** ENTRIES SHOWN follows **

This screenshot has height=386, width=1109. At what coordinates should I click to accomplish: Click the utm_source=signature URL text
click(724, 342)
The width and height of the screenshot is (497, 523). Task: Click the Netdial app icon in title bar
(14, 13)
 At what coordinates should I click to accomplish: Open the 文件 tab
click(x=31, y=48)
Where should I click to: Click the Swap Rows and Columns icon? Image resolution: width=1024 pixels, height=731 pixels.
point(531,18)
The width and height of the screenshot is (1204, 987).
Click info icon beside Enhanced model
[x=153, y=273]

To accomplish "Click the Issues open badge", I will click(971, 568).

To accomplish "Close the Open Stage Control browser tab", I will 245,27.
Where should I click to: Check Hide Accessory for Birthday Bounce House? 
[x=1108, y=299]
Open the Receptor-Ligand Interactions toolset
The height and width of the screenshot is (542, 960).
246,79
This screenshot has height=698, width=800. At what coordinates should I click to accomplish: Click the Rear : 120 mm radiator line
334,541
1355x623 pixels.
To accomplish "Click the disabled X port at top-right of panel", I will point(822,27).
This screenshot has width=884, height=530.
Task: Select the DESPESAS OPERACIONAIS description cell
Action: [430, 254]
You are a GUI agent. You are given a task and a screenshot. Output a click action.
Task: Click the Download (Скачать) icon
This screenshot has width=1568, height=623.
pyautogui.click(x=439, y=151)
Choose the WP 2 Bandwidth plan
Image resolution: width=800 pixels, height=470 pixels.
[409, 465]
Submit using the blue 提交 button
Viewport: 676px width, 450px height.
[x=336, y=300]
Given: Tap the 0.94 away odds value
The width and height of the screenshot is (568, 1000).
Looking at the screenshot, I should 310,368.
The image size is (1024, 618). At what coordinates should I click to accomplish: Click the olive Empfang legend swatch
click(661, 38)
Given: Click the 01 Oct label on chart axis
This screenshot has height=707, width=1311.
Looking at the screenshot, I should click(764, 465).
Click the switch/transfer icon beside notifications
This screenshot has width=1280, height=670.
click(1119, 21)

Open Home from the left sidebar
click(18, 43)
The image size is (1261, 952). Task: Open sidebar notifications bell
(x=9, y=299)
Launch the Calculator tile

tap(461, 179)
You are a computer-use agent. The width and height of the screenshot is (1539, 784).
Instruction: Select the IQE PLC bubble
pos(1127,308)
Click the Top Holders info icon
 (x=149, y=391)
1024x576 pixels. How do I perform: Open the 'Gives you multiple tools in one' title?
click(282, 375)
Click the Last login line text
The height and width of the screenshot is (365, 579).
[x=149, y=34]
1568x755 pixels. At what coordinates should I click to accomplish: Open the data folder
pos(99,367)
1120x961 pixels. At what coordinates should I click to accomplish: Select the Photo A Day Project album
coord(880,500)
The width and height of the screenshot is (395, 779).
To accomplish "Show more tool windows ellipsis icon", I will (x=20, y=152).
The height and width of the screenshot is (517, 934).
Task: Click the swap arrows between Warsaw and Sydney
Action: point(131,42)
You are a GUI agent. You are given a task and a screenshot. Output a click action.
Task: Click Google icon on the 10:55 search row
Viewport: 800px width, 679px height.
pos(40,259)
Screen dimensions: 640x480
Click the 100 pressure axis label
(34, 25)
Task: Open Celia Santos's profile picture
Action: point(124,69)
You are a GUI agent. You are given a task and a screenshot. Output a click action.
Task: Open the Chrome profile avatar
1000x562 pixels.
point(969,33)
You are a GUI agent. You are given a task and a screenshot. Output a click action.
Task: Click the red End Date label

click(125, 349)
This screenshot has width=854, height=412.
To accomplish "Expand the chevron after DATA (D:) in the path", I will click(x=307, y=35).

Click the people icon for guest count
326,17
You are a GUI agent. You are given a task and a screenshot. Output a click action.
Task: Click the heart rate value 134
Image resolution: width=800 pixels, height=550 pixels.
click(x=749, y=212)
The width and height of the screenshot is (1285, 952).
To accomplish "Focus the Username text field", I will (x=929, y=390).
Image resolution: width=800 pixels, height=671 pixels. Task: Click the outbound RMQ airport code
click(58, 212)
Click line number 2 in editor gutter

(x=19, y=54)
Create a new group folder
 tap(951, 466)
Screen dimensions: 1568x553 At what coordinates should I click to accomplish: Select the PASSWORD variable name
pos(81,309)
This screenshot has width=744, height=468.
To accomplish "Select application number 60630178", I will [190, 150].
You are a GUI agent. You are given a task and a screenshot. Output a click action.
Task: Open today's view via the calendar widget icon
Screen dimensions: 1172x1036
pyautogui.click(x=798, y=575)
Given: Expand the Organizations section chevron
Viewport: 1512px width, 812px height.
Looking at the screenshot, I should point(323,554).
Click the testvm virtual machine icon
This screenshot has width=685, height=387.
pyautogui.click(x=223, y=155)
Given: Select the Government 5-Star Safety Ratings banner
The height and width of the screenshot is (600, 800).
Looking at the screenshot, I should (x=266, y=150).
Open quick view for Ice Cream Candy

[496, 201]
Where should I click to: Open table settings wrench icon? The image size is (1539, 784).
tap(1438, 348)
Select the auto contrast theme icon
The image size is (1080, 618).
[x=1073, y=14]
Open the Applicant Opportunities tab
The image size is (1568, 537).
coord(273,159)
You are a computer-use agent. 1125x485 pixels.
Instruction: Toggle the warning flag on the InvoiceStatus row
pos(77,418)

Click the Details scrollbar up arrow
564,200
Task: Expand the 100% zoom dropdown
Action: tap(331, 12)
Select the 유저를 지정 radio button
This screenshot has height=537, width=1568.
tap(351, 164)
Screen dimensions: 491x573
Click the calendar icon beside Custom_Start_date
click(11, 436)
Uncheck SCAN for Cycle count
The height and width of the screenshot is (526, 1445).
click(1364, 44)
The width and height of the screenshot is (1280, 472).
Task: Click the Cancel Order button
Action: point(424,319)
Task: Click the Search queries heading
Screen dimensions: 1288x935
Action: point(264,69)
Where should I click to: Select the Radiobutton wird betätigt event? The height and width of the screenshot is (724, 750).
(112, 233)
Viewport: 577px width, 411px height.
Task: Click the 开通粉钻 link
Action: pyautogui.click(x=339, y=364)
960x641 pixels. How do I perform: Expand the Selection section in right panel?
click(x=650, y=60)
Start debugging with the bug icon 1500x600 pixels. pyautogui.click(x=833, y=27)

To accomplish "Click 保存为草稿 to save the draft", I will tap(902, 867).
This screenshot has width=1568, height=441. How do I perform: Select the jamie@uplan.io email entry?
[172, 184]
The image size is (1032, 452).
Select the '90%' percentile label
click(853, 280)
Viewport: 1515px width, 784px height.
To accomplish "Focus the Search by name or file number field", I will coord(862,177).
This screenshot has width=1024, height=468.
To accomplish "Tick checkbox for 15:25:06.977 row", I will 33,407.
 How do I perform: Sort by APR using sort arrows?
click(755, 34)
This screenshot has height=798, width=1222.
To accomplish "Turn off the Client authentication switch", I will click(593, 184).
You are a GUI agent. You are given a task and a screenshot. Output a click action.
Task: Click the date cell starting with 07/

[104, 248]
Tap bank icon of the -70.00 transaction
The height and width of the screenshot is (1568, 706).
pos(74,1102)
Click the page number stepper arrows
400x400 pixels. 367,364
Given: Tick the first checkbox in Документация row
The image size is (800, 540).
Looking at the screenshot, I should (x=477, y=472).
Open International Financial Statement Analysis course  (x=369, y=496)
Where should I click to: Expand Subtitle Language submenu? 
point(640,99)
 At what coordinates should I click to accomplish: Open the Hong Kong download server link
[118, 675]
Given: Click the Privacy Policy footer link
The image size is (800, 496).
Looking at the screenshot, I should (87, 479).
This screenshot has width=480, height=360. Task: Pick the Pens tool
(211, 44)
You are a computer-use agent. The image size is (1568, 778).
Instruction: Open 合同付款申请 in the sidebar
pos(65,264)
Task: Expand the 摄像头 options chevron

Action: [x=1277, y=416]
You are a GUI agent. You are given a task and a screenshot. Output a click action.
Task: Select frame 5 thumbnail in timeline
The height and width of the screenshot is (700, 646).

** End of ENTRIES SHOWN **

**EXERCISE OBJECTIVE**
Could you return all lines from the data above that contain the string "computer"?

**FINISHED EXERCISE**
You are a computer-use agent. The width and height of the screenshot is (1539, 784).
You are a computer-use agent. 1125x485 pixels.
You are a computer-use agent. The image size is (1568, 778).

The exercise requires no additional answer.